The third general principle is that any interference in the rights of an individual can only be done in accordance with the law and is necessary in the public interest -- and public interest includes crime prevention -- or the protection of the rights of others.
This means that investigative measures -- in particular, if they entail intrusion into their rights -- must be prescribed clearly by law. Therefore, it is important that countries implement the procedural law provisions of the Budapest Convention very clearly, because then you will see that law enforcement will be able to act based on law and not arbitrarily.
Rule of law, by the way, in short is -- avoids arbitrariness in government action.
Another general principle is that anyone whose rights are violated must have the right to an effective remedy.
So if you think your rights have been violated, you need to be able to go to a court and go through different court systems and have the right to appeal and everything.
So the right to an effective remedy, very important.
The court system, the judicial system, also points at another general principle, that governments need to put in place the framework that allows to reconcile different interests that are to be protected.
Now, there are some specific provisions, there are some more specific provisions in the Budapest Convention as regards the procedural law powers.
One of it is the principle of proportionality, which means that the power or the procedure must be proportional to the nature and circumstances of the offense.
If you have a minor offense, a judge will hopefully not agree that your data is intercepted, your communications is intercepted. If it's a serious offense, a judge may see that, yes, it is proportional and it should be able for police to intercept the communication. There must be judicial or other independent supervision. Which means before -- before enforce -- law enforcement searches or seizes a computer system or takes any of the other measures, somebody has to approve that. You need an investigative judge or a prosecutor regarding the level, but for a more intrusive measure, you need a judge to authorize that.
There are some other more difficult -- principles more difficult to apply. Namely, that you need to have clear grounds when applying a certain power, and there must be a limitation on the scope or duration, which means you cannot get an open-ended interception warrant. There must be a time limit for that. There must be also a clear limitation of what you can search and what you cannot search on a computer system, for example.

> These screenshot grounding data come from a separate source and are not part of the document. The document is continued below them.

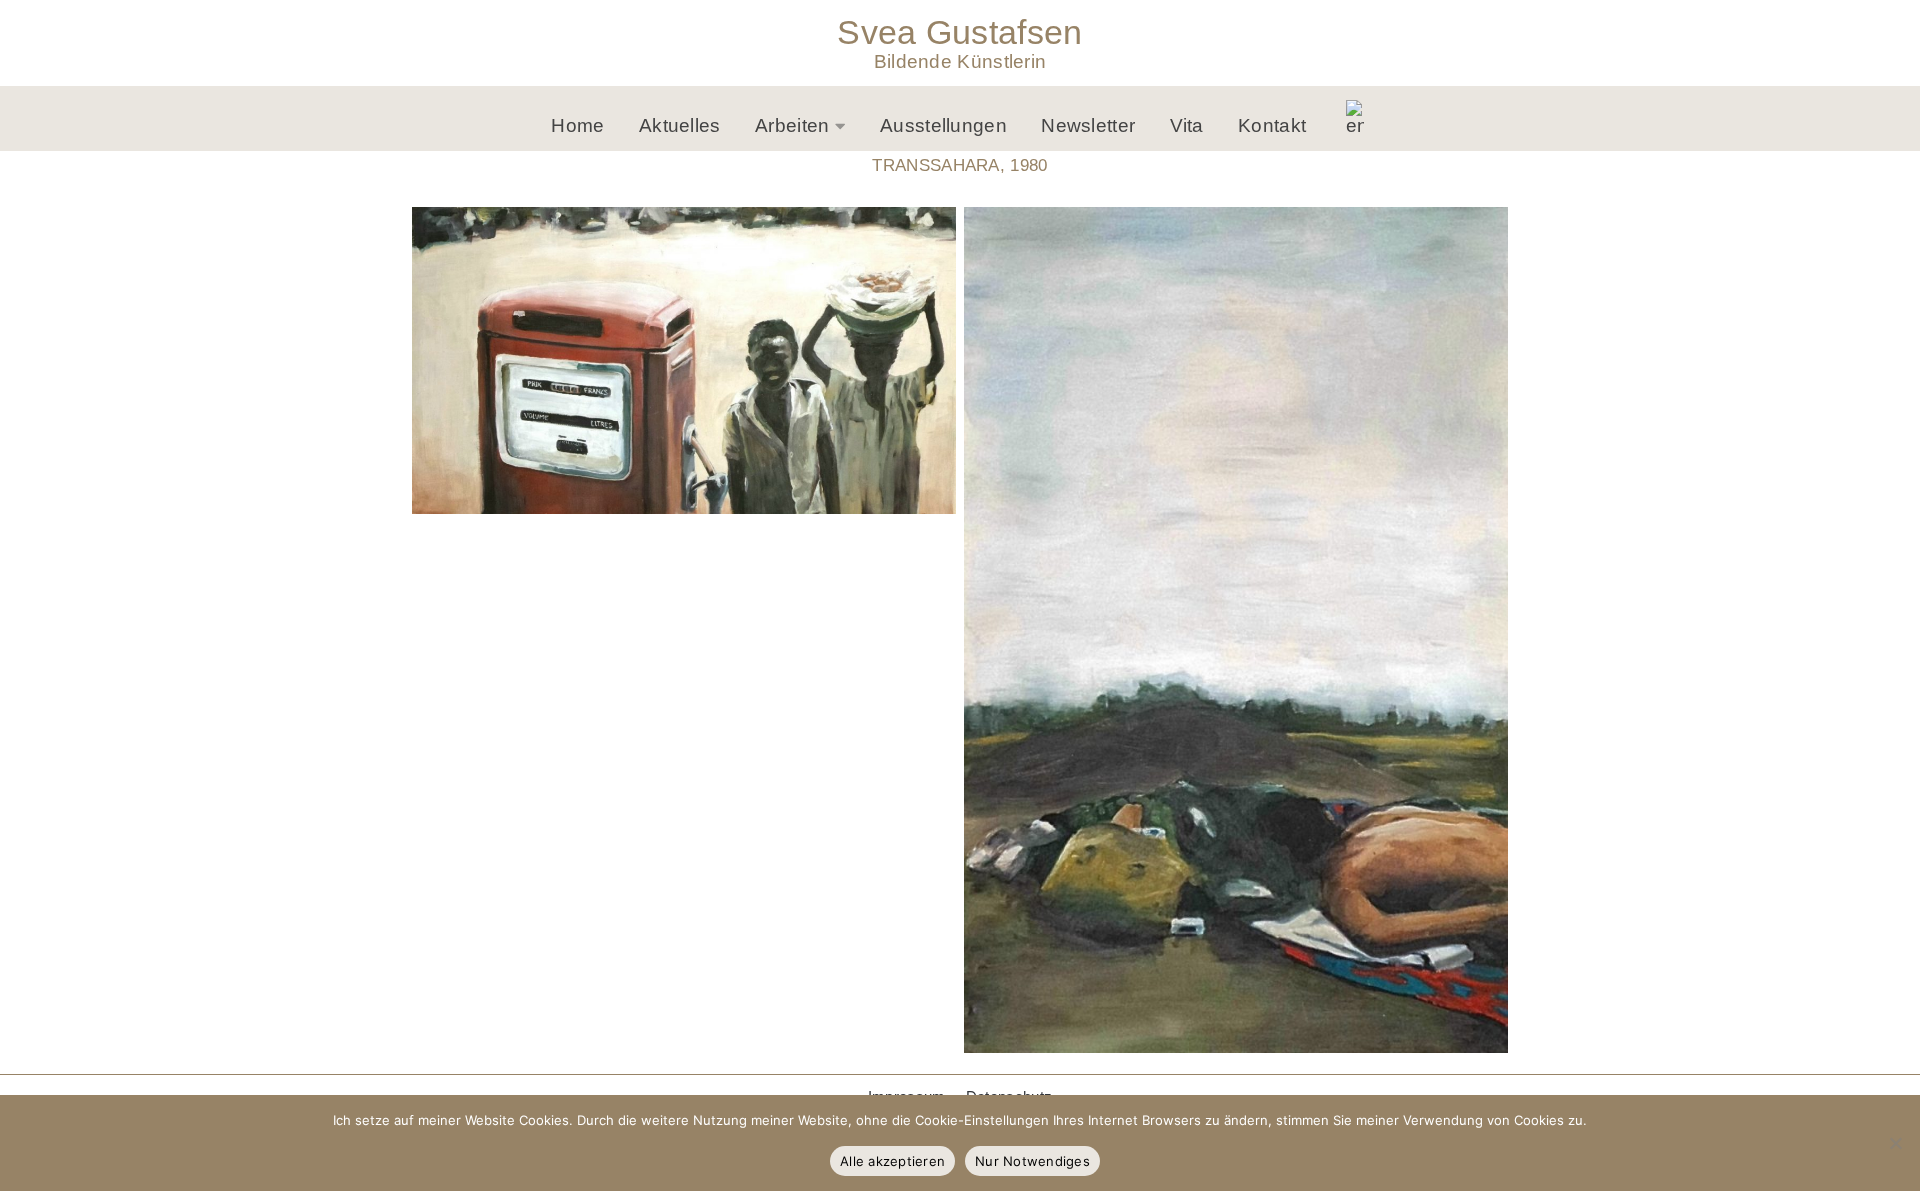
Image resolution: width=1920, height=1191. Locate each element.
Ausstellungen (943, 125)
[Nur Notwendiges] (1895, 1143)
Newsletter (1088, 125)
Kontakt (1272, 125)
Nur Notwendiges (1032, 1161)
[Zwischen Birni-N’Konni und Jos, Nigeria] (684, 361)
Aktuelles (680, 125)
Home (577, 125)
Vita (1187, 125)
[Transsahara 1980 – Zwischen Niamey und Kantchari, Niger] (1236, 630)
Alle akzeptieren (892, 1161)
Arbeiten (792, 125)
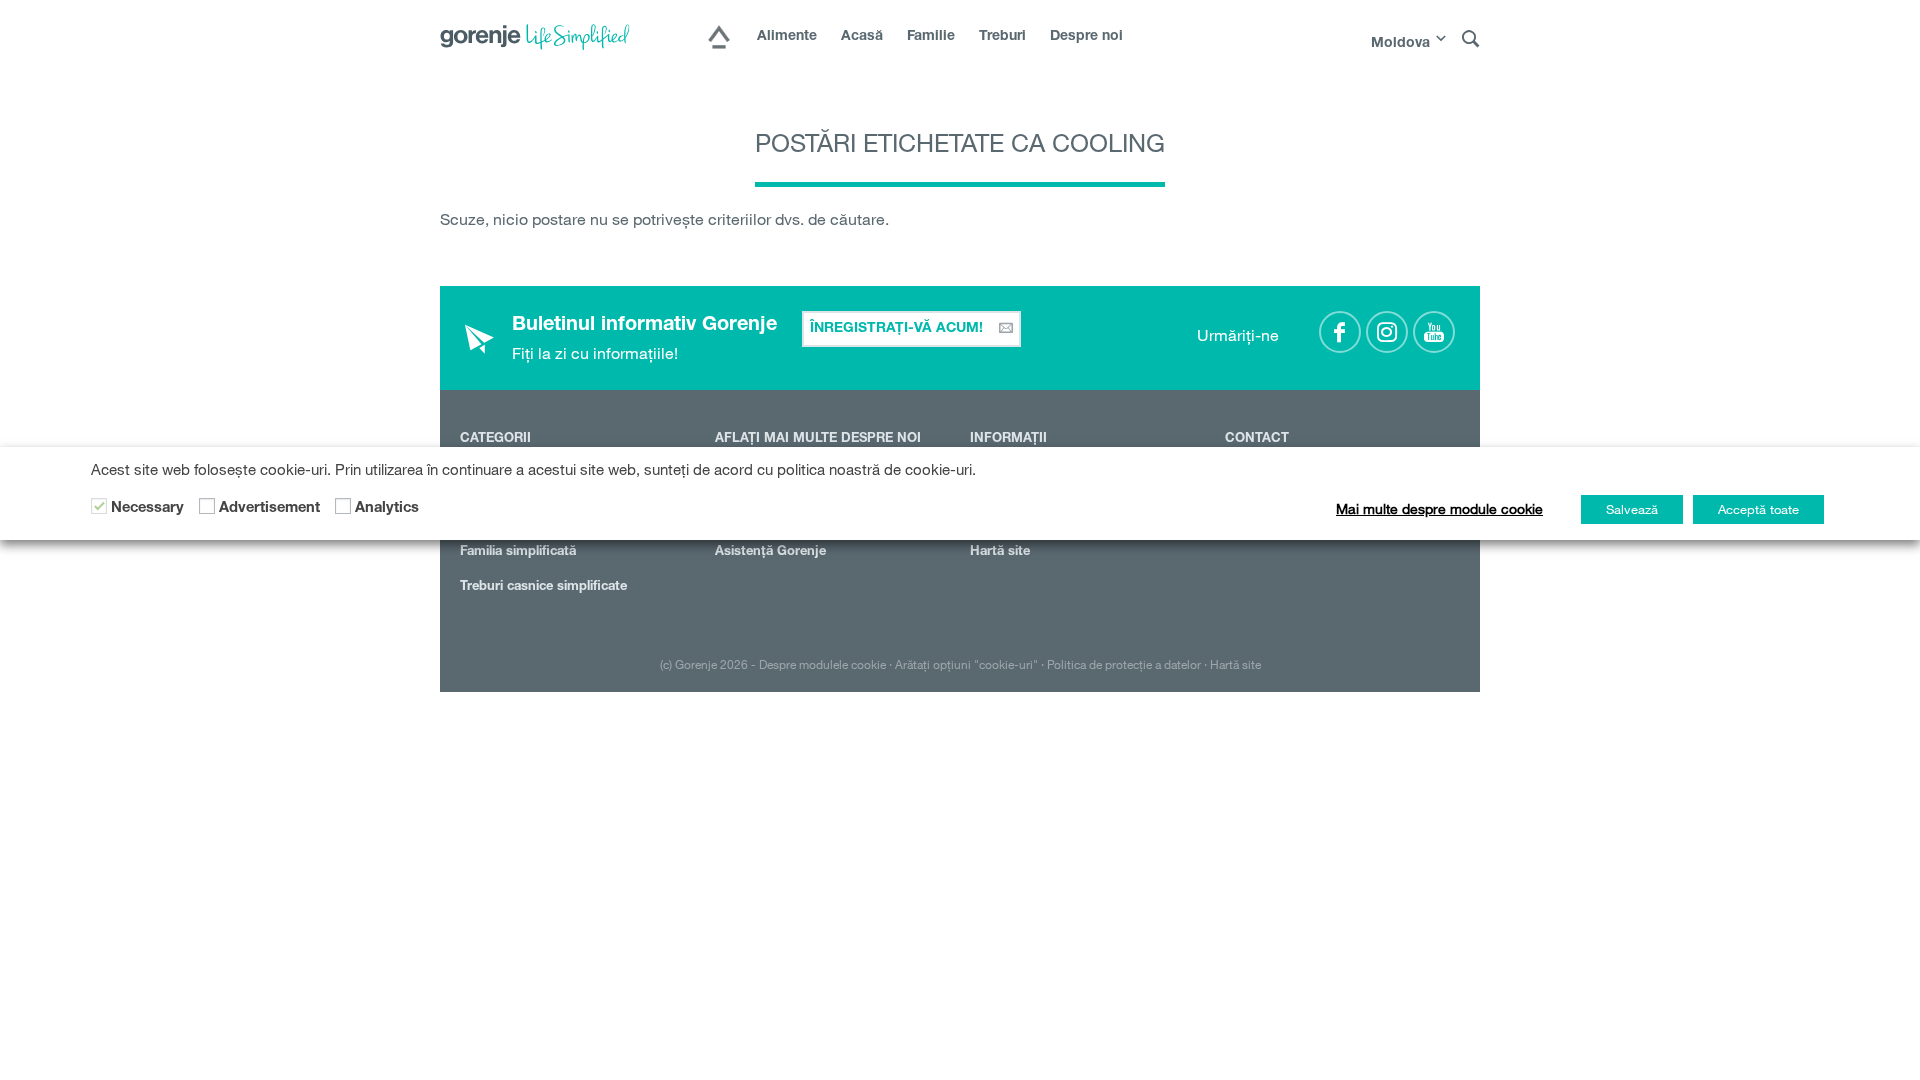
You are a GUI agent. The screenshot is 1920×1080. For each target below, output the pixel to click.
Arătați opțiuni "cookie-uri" (966, 664)
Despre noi (1086, 37)
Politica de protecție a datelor (1124, 664)
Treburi (1002, 37)
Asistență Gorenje (770, 552)
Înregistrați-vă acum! (898, 329)
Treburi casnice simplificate (543, 587)
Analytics (387, 509)
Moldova (1400, 44)
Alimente (787, 37)
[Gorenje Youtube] (1434, 332)
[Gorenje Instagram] (1387, 332)
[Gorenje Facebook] (1340, 332)
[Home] (719, 39)
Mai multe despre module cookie (1439, 509)
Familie (931, 37)
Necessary (147, 509)
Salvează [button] (1632, 509)
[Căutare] (1471, 39)
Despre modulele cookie (822, 664)
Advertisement (269, 509)
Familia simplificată (518, 552)
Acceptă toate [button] (1758, 509)
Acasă (862, 37)
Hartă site (1000, 552)
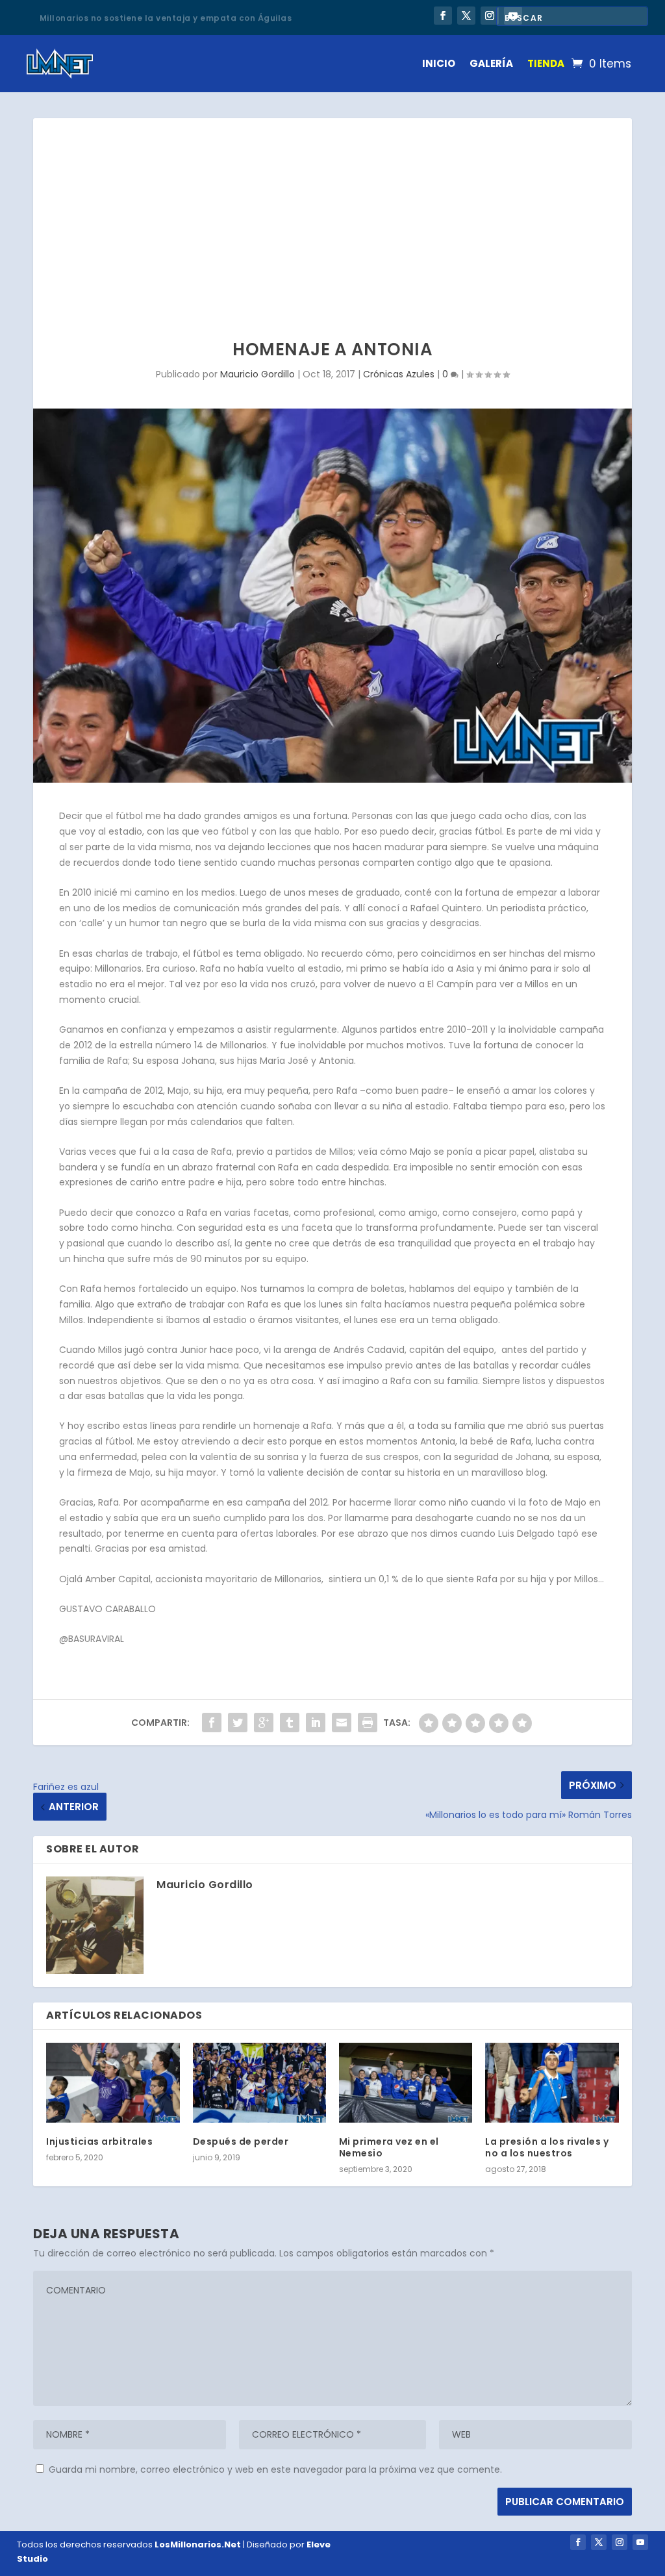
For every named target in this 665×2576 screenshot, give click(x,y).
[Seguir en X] (466, 15)
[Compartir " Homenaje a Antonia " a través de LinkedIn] (316, 1723)
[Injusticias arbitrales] (112, 2083)
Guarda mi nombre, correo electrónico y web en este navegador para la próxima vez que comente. (275, 2469)
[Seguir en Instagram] (490, 15)
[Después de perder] (259, 2083)
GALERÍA (491, 63)
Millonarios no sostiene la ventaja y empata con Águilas (166, 16)
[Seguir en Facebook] (443, 15)
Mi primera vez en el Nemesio (389, 2147)
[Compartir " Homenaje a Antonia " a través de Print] (368, 1723)
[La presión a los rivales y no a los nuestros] (551, 2083)
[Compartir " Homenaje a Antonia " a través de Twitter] (238, 1723)
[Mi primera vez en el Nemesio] (405, 2083)
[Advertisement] (332, 216)
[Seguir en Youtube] (640, 2542)
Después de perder (241, 2141)
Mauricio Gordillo (257, 374)
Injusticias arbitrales (99, 2141)
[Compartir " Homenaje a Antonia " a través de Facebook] (212, 1723)
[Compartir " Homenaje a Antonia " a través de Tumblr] (290, 1723)
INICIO (438, 63)
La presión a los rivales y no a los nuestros (547, 2147)
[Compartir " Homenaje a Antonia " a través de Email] (342, 1723)
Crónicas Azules (398, 374)
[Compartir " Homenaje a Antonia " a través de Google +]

And then there is the principle of reasonableness, a very difficult one.
That means that powers and procedures must be reasonable, considering the rights or the impact on the rights and responsibilities of third parties, and that they should limit the interest of third parties. And here the Budapest Convention also makes reference to the interests of Internet Service Providers.
As I said, the details of all of this are to be left to domestic -- domestic legislation. The Council of Europe would not be in a position and the Budapest Convention cannot prescribe what, in your countries, should be done in detail, how a judge should interpret whether something is proportional or not.
If you're unhappy with the laws in your country, hopefully your countries are democratic enough so that you can then challenge laws or adopt new laws or different or better laws through elected and democratically elected parliaments.
For us from the Council of Europe, we now have -- we have to ask ourselves a question. In Europe, we have -- in the 47 member states of the Council of Europe, we have 205 treaties, I believe. Many of them deal with criminal law measures. Many of them deal with human rights issues.
And member states of the Council of Europe are also subject to the European Court of Human Rights. If the rights of an individual in Europe are violated and you don't get justice in your domestic court system, eventually you can also go to the European Court of Rights -- Human Rights. Very important.
The question is, when you work outside Europe, how does that apply?
Now, we can have the choice and say we wait for the perfect human rights situation in any country before we start working with a country on cybercrime. That's one option. It's the easy one.
The other option is to say we engage in countries. We see that the countries are prepared to work with us. We work with countries on criminal legislation, but also --
Oh, I have more time than I thought. Thank you.
>>KATITZA RODRIGUEZ: Yes.
>>ALEXANDER SEGER: We can engage with countries. We can help them establish proper law to define what is a criminal conduct and what is not a criminal conduct. We can engage with countries to define procedural law measures. But we can also engage and we should engage with countries on Article 15 questions, to see how conditions and safeguards can be put in place, and hopefully also improve the rule of law and human rights situation in third countries.
We cannot, in that way, change everything in the country. That's very clear. We cannot be that ambitious.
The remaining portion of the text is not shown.